Anforderung 1
Verschiebe in den Datenzeilen jede Koordinate in den Antworten um 143. Gib dabei den Abschnitt von der Zeile mit „You are a computer-use agent. The“ bis einschließlich der Zeile mit „(x=436, y=115)“ vollständig erneut aus, Anweisungen eingeschlossen, und lass die Zahlen in den Anweisungen unverändert.

Dokumentabschnitt

►

Antwort
Nach der Rechtsprechung ist Unterricht im Sinne des Einkommensteuergesetzes die planmäßige Vermittlung von Wissen, Fähigkeiten, Fertigkeiten, Handlungsweisen und Einstellungen in organisierter und institutionalisierter Form. Auch die nebenberufliche Lehrtätigkeit wird hier zugeordnet, wenn sie sich ohne Schwierigkeiten von der Haupttätigkeit trennen lässt. Der Unterricht kann der Rechtsprechung zufolge auch individuell erteilt werden. Die Wissensvermittlung muss aber auch dann abstrakt und nicht konkret auf persönliche Probleme des Unterrichteten hin erfolgen. Werden die Kenntnisse oder Erkenntnisse nicht auf Grund eines allgemeingültigen, im Einzelfall abwandlungsfähigen Lernprogramms vermittelt, sondern erfordert die Tätigkeit die Erarbeitung und Entwicklung eines auf die speziellen Bedürfnisse einer Person abgestellten Programms, handelt es sich nicht mehr um eine Lehrtätigkeit in organisierter und institutionalisierter Form, sondern um eine beratende Tätigkeit.
Eine wissenschaftliche Fachausbildung oder ein formaler Befähigungsnachweis ist für eine unterrichtende Tätigkeit im Allgemeinen nicht erforderlich. Entscheidend ist, dass der Unterrichtende die sein Unterrichtsgebiet betreffenden Kenntnisse und Fertigkeiten besitzt, sowie die Fähigkeit, diese den Schülern zu vermitteln (BFH IV R 130/79 v. 1. 4. 1982, BStBl. II 82, 589 = BFHE 136, 86). Schreibt jedoch das öffentliche Berufsrecht einen bestimmten Befähigungsnachweis oder eine behördliche Zulassung vor, so spricht eine Vermutung dafür, dass beim Fehlen des Nachweises oder der Zulassung der Unterrichtende die erforderlichen Fähigkeiten nicht besitzt.

◄

[Daten zur Lokalisierung von Wörtern und Elementen]

►

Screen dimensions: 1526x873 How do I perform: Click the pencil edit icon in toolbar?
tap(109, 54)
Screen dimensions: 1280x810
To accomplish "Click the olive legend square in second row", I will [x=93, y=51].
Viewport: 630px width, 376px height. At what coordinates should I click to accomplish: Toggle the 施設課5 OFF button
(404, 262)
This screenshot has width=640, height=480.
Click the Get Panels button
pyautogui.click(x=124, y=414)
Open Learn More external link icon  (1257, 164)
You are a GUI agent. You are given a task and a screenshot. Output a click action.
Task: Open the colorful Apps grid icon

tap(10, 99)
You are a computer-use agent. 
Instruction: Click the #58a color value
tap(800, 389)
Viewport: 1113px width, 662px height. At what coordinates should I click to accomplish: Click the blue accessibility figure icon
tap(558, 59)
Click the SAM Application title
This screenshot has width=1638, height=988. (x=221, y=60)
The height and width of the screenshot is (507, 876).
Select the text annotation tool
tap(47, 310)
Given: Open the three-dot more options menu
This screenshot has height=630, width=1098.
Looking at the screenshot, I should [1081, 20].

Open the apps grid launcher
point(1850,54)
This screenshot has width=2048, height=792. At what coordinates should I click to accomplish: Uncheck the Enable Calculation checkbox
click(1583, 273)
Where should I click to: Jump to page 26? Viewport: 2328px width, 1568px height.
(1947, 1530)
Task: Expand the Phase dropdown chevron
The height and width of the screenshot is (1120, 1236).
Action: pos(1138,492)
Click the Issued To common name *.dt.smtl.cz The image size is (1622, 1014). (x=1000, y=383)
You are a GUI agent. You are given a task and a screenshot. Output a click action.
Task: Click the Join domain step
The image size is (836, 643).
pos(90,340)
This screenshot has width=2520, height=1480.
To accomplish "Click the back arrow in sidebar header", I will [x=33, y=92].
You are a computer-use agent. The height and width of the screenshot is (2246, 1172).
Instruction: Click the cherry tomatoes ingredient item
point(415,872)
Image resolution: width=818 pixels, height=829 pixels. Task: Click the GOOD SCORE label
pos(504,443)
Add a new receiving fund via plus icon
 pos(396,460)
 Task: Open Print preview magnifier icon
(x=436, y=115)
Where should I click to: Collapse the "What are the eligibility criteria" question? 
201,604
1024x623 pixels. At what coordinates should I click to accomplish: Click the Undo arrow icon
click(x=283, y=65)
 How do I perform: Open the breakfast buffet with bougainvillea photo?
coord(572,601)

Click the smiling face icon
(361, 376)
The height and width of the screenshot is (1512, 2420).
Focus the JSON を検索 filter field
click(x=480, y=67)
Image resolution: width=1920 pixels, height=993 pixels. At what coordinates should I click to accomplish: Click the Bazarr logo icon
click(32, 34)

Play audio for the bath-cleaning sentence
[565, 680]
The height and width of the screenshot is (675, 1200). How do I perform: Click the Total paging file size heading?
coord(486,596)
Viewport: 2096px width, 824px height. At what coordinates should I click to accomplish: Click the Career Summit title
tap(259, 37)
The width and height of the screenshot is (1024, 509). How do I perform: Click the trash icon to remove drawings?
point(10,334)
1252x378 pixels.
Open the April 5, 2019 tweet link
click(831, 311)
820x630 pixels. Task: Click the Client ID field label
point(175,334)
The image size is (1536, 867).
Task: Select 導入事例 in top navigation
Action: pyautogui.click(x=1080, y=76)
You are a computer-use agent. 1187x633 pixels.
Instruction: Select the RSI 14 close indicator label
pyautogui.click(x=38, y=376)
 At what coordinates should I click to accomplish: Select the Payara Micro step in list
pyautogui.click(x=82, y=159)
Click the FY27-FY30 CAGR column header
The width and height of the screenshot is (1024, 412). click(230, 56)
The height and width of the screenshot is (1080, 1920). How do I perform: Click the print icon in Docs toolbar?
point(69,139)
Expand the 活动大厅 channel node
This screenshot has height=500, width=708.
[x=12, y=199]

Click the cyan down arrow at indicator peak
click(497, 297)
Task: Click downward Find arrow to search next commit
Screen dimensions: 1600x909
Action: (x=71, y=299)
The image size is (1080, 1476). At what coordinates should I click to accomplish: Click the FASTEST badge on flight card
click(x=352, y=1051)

◄

Anforderung 2
Führe den Dokumentabschnitt zum Unterrichtsbegriff im Einkommensteuerrecht ab seinem letzten Satz weiter.

Ausgabe 1
You are a computer-use agent. The height and width of the screenshot is (2246, 1172).
Instruction: Click the cherry tomatoes ingredient item
point(558,1015)
Image resolution: width=818 pixels, height=829 pixels. Task: Click the GOOD SCORE label
pos(647,586)
Add a new receiving fund via plus icon
 pos(539,603)
 Task: Open Print preview magnifier icon
(x=579, y=258)

Ausgabe 2
Aber: Die Rechtsprechung geht einen eigenen Weg, wie am Beispiel der Yogalehrerin zu zeigen ist. Die Finanzverwaltung beruft sich bei der einkommensteuerlichen Zuordnung von Yogalehrenden auf ein Urteil des Oberverwaltungsgerichtes für das Land Nordrhein-Westfalen:
(Zitat) OVG NRW, Beschluss vom 29.03.2001, Aktenzeichen 4 A 4077/00 - "Die Klägerin betreibt eine Yogaschule, in der auch Lehrgangsteilnehmer zu Yogalehrern ausgebildet werden. Diese erhalten nach erfolgreicher Abschlußprüfung das Berufsdiplom des Berufsverbandes Deutscher Yogalehrer e.V.. Ihre Klage gegen die Aufforderung des Beklagten, der Anzeigepflicht gemäß § 14 Gewerbeordnung nachzukommen, wies die erste Instanz ab und führte zur Begründung u.a. aus, daß die Klägerin ein Gewerbe im Sinne der GewO betreibe und deshalb zur Anmeldung verpflichtet sei. Einen freien Beruf übe sie nicht aus. Namentlich stelle der Betrieb der Yogaschule keine persönliche Dienstleistung höherer Art dar." (Zitatende)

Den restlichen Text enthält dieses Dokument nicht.